TASK →
Set down only these lines, exactly: the line containing "You are a GUI" and all lines through the end of the data below. Omit pictures.

= = = = = = =

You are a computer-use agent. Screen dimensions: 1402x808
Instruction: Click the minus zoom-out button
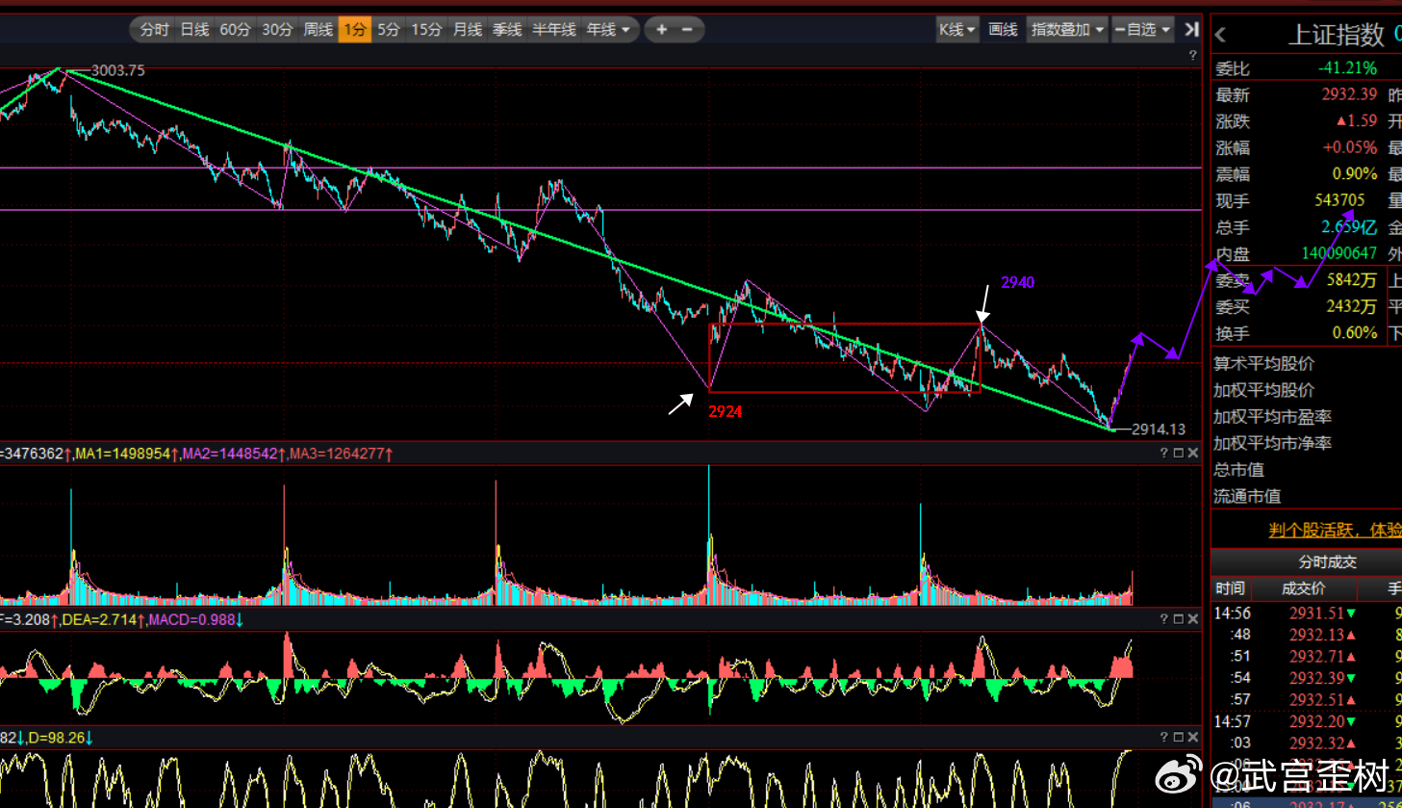(x=687, y=30)
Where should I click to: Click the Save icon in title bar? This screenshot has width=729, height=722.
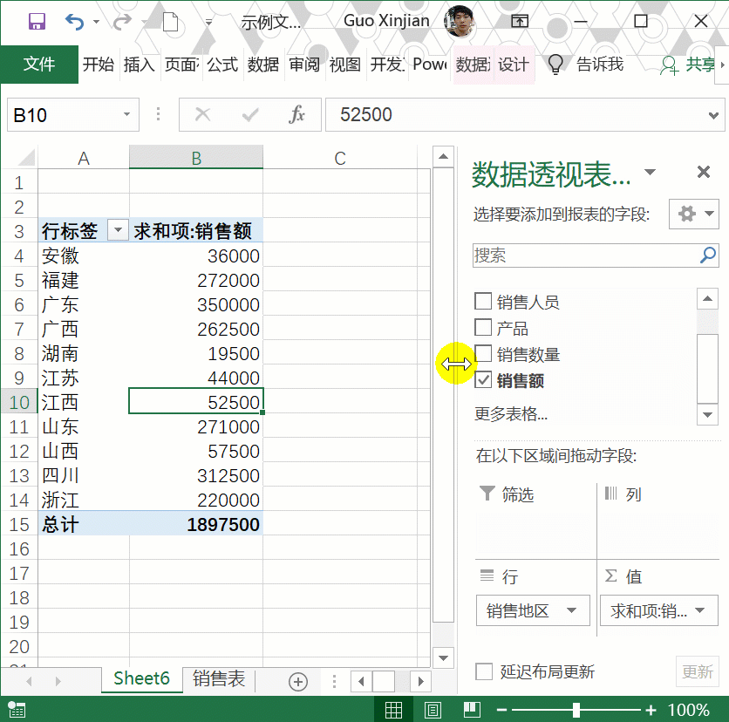click(x=37, y=22)
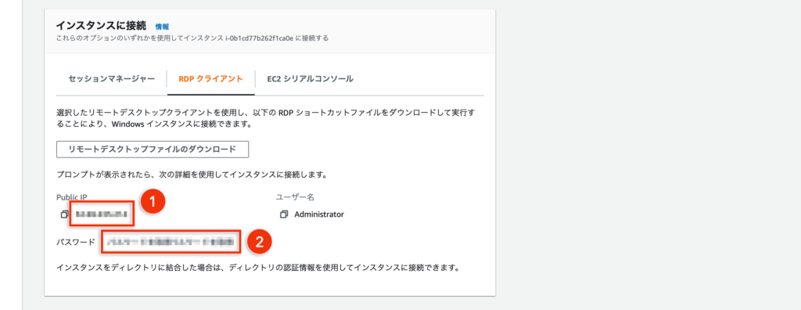
Task: Click the Public IP label
Action: point(70,197)
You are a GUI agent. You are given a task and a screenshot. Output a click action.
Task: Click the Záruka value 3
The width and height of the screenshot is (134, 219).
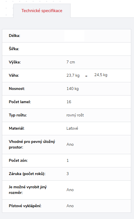coord(68,174)
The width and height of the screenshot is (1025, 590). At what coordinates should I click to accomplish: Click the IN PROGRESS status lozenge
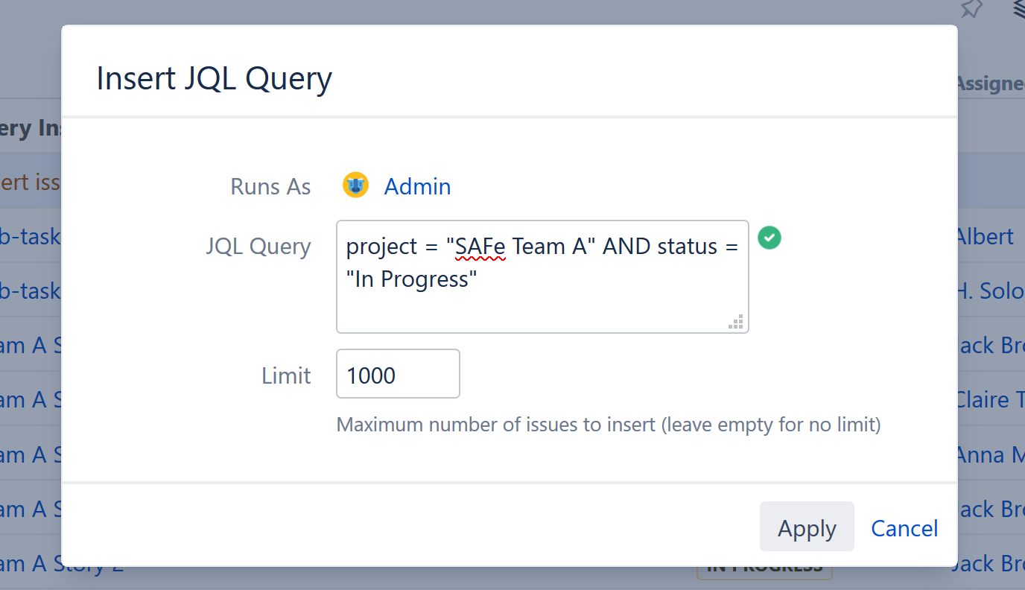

= = = = = = =

TASK ANSWER →
You are a GUI agent. You are given a task and a screenshot. Output a click action.
Task: Click the Záruka value 3
The width and height of the screenshot is (134, 219).
coord(68,174)
The width and height of the screenshot is (1025, 590). At what coordinates should I click to accomplish: Click the IN PROGRESS status lozenge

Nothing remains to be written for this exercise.